Optimising the manufacture of perfluorocarbon nanodroplets through varying sonication parameters.
Campbell CK., O'Brien K., Kosk D., Rumney RMH., Glynne-Jones P., Birkin PR., LuTheryn G., Webb JS., Stride E., Carugo D., Evans ND.
Perfluorocarbon nanodroplets (PFC-NDs) are promising ultrasound-responsive theranostic agents with applications in both diagnostic imaging and drug delivery. The acoustic vaporisation threshold, extravasation potential, and stability of PFC-NDs are all affected by their size. However, methods to ensure reproducible size and concentration during production by sonication are lacking. To address this need, we examined the effect of temperature, sonication time, sonication intensity, PFC concentration and sonicator tip height on ND characteristics.
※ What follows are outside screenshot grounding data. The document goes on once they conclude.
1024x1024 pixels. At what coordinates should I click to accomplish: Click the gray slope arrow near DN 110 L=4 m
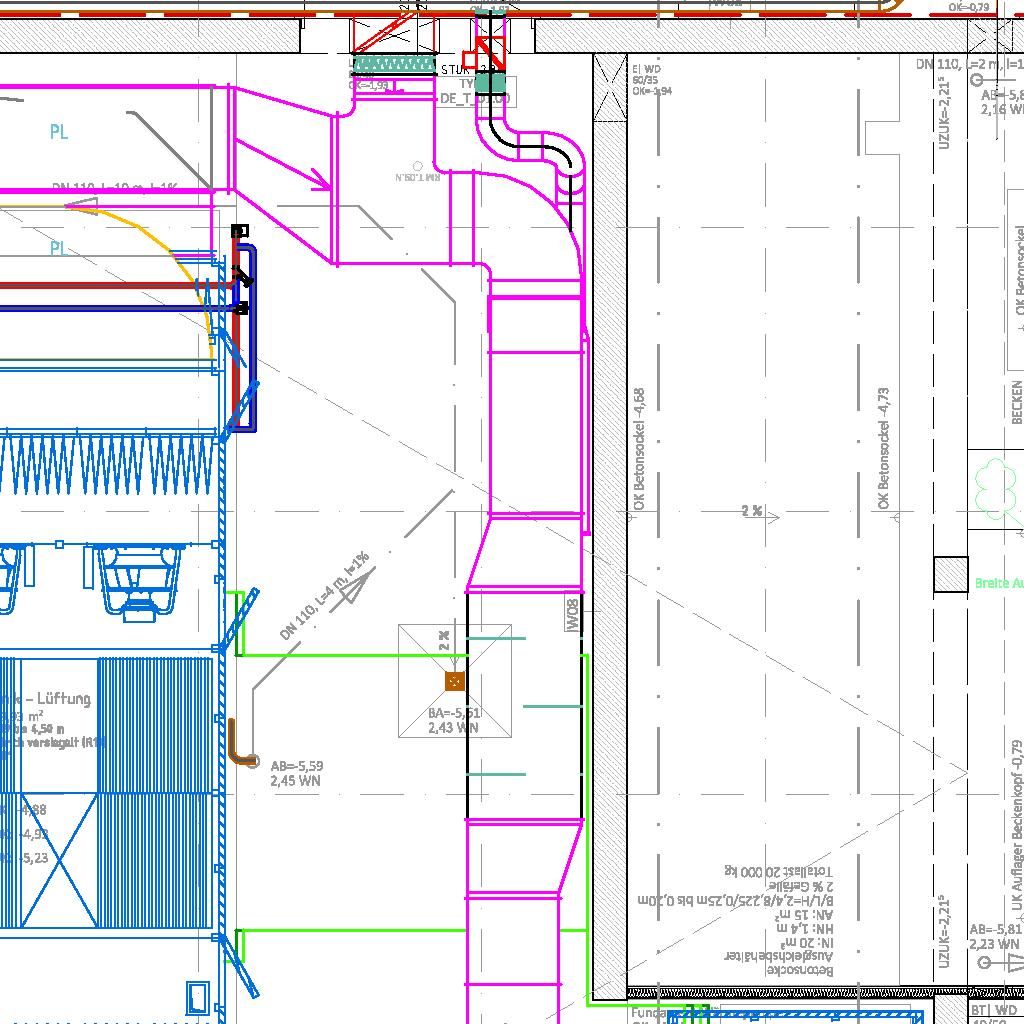pos(353,590)
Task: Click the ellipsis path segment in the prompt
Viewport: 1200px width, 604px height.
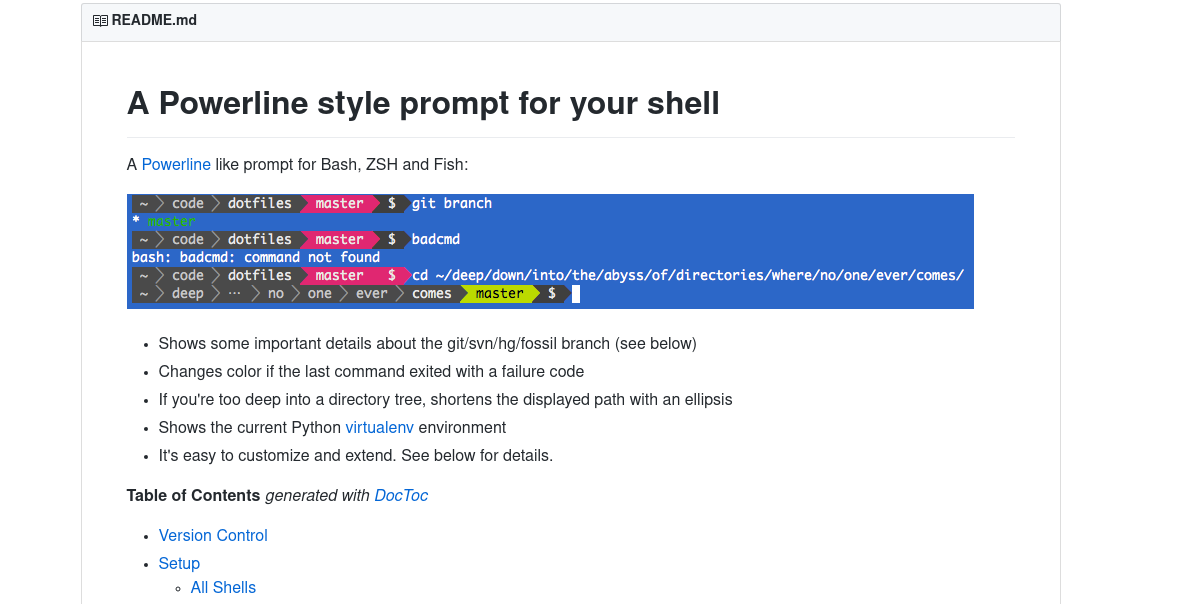Action: (x=234, y=294)
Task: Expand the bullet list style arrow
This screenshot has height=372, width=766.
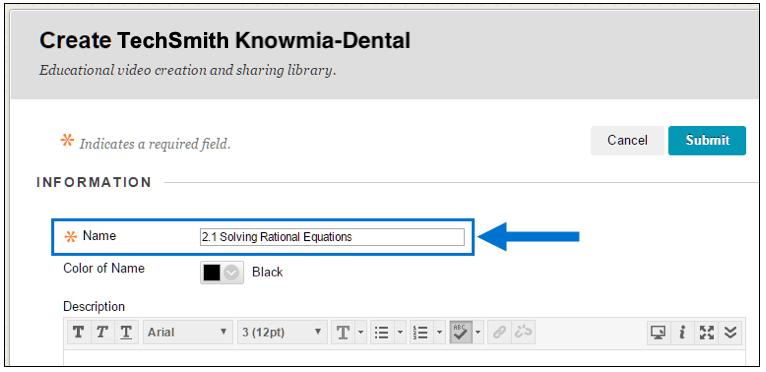Action: click(400, 333)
PFC-NDs with a perfluoro-n-pentane (PFP) core and a phospholipid shell were manufactured by probe-sonication. Pulsed sonication was used to maintain the sample temperature below the boiling point of PFP. Median particle diameter was measured using nanoparticle tracking analysis. PFC-ND diameter increased with increasing PFP concentration, with a stronger relationship as sonicator tip height increased. Above 5% v/v PFP, there was a qualitative increase in the number of particles visible by light microscopy. Increasing the sonication duration did not yield a significant change in ND size. A minimum amplitude of 60% was required for mixing to occur, with amplitudes of 80% and 100% resulting in foam production. Sonicator power output was linear with respect to time but differed depending on sample volume, composition, and vessel geometry. This study indicates that controlling the processing parameters can facilitate reproducible manufacturing of PFC-NDs.